A frog can jump up one step at a time, or two steps at a time … it can also jump up n steps. Find out how many jumping methods the frog can use to jump up an n-step.

  java, question

Debugging for half a day tips

java.lang.NoSuchMethodError: main
 Exception in thread "main"

The program I wrote is below. Is there any obvious mistake?

public class Solution {
 
 public int JumpFloor(int target) {
 if (target <= 0) {
 return -1;
 } else if (target == 1) {
 return 1;
 } else {
 return 2 * JumpFloor(target - 1);
 bracket
 bracket
 
 public static void main(String[] args) {
 Solution st = new Solution();
 st.JumpFloor(3);
 bracket
 bracket

In fact, it is the question of Fibonacci number.

Suppose f(n) is the number of n steps.

  1. f(1) = 1

  2. F(2) will have two ways to jump, first order or second order, which returns to the problem f(1),f(2) = f(2-1) plus f(2-2)

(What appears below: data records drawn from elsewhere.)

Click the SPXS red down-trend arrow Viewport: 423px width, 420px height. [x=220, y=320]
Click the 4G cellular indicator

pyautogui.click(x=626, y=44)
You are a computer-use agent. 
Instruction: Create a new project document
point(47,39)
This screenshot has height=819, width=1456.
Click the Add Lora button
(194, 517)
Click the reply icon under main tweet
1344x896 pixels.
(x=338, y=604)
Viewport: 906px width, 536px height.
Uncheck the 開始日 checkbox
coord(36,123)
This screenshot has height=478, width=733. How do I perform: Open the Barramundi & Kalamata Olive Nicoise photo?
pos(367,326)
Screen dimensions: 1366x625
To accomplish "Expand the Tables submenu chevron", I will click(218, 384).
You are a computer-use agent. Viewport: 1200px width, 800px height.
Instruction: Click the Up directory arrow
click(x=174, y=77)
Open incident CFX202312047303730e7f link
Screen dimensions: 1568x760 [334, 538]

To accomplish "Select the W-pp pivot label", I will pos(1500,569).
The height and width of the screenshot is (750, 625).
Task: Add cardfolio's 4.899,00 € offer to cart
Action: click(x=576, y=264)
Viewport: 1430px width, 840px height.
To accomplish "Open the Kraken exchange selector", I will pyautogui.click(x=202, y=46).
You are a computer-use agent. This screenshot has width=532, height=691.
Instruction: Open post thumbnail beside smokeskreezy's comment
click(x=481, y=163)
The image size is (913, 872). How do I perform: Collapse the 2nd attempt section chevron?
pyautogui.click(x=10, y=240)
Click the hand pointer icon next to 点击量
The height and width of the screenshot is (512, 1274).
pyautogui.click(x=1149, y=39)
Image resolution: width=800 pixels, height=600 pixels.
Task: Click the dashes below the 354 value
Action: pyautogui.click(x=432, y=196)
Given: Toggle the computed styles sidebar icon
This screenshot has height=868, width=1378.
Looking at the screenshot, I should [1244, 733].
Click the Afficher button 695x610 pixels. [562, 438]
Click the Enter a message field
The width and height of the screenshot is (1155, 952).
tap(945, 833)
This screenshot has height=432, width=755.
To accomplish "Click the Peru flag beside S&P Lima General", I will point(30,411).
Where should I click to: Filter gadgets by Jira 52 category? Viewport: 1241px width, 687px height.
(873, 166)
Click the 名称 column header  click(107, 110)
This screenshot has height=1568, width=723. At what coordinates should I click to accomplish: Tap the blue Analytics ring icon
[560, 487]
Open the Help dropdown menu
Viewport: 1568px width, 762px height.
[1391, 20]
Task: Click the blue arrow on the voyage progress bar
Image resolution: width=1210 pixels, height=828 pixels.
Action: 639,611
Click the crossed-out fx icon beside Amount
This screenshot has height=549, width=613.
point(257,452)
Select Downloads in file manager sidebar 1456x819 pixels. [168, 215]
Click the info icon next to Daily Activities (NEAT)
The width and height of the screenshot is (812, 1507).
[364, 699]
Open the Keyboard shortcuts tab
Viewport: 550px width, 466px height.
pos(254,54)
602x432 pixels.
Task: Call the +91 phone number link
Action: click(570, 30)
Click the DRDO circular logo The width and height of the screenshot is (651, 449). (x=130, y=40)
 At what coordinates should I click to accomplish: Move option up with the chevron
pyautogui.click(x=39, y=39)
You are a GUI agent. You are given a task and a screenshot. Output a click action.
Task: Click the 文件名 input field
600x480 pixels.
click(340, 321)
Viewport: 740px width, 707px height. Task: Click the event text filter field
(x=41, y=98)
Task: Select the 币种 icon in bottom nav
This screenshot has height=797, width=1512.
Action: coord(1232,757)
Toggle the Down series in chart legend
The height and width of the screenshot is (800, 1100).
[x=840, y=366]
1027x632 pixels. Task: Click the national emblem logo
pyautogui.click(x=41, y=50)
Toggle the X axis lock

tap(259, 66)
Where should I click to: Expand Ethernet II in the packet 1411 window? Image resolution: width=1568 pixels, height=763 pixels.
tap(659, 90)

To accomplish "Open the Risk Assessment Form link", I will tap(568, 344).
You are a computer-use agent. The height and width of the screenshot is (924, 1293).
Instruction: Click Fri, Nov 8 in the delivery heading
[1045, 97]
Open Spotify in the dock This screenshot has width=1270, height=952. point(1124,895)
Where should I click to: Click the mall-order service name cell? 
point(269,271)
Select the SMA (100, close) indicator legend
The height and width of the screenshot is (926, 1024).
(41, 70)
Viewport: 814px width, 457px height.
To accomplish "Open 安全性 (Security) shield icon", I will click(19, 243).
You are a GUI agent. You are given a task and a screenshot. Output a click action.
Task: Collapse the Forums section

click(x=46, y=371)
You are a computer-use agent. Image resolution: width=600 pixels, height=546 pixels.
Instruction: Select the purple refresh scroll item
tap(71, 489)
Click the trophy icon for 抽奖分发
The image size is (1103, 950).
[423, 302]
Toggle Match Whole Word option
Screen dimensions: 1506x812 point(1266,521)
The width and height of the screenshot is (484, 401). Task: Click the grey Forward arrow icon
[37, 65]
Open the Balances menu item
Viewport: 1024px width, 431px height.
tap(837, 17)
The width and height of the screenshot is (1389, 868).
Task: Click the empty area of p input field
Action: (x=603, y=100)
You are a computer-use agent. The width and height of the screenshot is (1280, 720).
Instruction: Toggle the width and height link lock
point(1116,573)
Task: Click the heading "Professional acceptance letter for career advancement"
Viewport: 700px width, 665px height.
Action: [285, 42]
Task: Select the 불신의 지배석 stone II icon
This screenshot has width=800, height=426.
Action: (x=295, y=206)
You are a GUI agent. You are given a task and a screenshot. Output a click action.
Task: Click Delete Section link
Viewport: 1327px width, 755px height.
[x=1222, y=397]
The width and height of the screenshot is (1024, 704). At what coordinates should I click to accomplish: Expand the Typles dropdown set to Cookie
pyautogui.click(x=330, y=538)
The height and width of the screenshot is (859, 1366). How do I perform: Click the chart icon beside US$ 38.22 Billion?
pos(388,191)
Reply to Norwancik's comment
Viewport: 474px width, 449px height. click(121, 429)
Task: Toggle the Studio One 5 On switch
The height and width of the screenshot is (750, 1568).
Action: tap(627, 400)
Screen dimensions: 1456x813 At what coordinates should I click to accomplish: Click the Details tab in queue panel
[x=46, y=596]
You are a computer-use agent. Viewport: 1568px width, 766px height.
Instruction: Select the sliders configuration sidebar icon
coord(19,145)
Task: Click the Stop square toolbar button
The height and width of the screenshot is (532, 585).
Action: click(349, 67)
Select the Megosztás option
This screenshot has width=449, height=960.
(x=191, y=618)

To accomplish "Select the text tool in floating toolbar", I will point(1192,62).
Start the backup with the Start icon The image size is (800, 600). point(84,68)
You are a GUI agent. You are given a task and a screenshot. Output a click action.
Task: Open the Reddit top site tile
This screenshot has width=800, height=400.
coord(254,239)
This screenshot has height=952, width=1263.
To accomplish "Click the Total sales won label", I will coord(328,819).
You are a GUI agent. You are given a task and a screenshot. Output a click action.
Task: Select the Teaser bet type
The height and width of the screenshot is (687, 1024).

  3. F(3) can jump in three ways, first order, second order and third order, then it is left after the first jump out of first order: f(3-1); Jump out of 2nd order for the first time, leaving F (3-2); For the first third order, then f(3-3) remains. So the conclusion is
    F(3) = f(3-1) plus f(3-2) plus f(3-3)

  4. When f(n), there will be a jump in n, order 1, order 2 … order n, and the conclusion is as follows:

F(n) = f(n-1) plus f(n-2) plus … plus f(n-(n-1)) plus f(n-n) => f(0) plus f(1) plus f(2) plus f(3) plus … plus f(n-1) == f(n) = 2*f(n-1)

Therefore, it can be concluded that

Attached code

public long jumpFloor(int n) {
 if (n <= 0)
 return -1;
 if (n == 1)
 return 1;
 return 2 * jumpFloor(n - 1);
 bracket

Considering the efficiency, it can also be done by iteration.